It’s time to stop big companies dodging tax
Corporate tax dodging is unfair: it keeps developing countries trapped in poverty.
We all pay our tax. But companies like Amazon, Google and Starbucks can get away without paying what they owe.
And the incredible thing is that big corporations often do this legally, by taking advantage of tax rules that are currently rigged in their favour. The secrecy in the financial system is an added bonus for tax dodgers.
This is costing developing countries an estimated $100 billion every year in lost revenues. These funds could be used to tackle poverty, providing essential services and infrastructure like healthcare.
We can change this
Politicians can change the UK’s tax rules to ensure UK companies pay their fair share of tax - both in the UK and wherever else they operate - which includes some of the world's poorest countries.
In 2015 the UK Government adopted Public Registers of Beneficial Ownership revealing who owns which companies and for whose benefit. This information will make it easier for tax authorities in developing countries to find out who is dodging tax and hold them to account.
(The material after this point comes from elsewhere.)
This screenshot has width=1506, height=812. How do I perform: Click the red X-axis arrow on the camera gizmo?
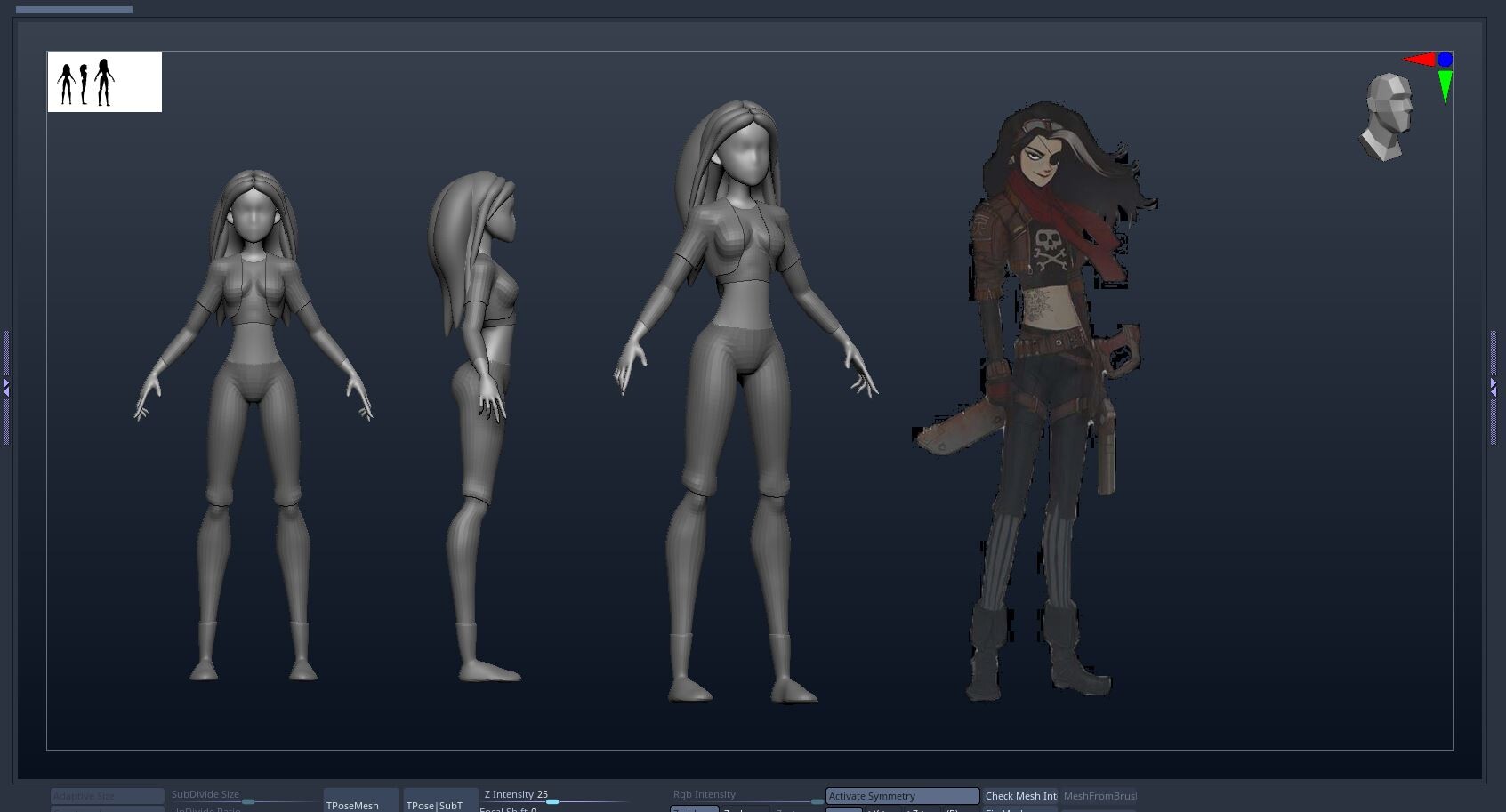(1421, 60)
But we need to go a lot further.
Getting our house in order
The British Overseas Territories are being used excessively by multi-national corporations operating in developing counties like Sierra Leone. The revenue losses are being borne by the poorest communities in the world. It’s now essential that the seven British Overseas Territories with financial centres follow the UK’s example and adopt Public Registers of Beneficial Ownership too.